Stored data:
■ ■ ■ ■ ■ ■ ■

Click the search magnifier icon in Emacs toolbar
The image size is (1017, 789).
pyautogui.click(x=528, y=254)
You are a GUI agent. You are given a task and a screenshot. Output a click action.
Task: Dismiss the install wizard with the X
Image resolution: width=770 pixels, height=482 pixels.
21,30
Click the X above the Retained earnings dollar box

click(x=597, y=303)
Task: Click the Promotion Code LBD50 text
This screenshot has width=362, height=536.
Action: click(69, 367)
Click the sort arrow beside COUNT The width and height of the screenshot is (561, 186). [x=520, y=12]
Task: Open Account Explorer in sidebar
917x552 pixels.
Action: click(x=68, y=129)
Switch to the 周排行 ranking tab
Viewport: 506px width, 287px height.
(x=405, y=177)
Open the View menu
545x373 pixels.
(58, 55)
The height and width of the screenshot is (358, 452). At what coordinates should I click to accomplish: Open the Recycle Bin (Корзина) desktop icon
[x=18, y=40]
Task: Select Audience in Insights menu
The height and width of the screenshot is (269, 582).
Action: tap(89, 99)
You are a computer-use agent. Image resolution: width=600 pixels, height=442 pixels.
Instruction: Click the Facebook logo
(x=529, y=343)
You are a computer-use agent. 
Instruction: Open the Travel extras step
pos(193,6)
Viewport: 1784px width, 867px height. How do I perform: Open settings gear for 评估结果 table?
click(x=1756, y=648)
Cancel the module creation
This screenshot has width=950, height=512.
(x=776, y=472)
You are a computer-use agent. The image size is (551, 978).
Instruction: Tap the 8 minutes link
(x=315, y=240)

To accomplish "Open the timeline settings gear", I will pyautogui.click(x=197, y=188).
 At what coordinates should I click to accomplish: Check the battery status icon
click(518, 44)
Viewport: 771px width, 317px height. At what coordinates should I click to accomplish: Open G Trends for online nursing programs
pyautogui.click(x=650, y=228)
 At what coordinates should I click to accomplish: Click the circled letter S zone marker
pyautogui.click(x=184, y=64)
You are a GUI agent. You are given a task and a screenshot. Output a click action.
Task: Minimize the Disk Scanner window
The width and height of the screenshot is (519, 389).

■ ■ ■ ■ ■ ■ ■

# EXERCISE AIM
Extract the first line above and each line after it up to and including the one with "Switch to the 周排行 ranking tab", please, exactly and with nothing else.

# TASK SOLUTION
Click the search magnifier icon in Emacs toolbar
The image size is (1017, 789).
pyautogui.click(x=528, y=254)
You are a GUI agent. You are given a task and a screenshot. Output a click action.
Task: Dismiss the install wizard with the X
Image resolution: width=770 pixels, height=482 pixels.
21,30
Click the X above the Retained earnings dollar box

click(x=597, y=303)
Task: Click the Promotion Code LBD50 text
This screenshot has width=362, height=536.
Action: click(69, 367)
Click the sort arrow beside COUNT The width and height of the screenshot is (561, 186). [x=520, y=12]
Task: Open Account Explorer in sidebar
917x552 pixels.
Action: click(x=68, y=129)
Switch to the 周排行 ranking tab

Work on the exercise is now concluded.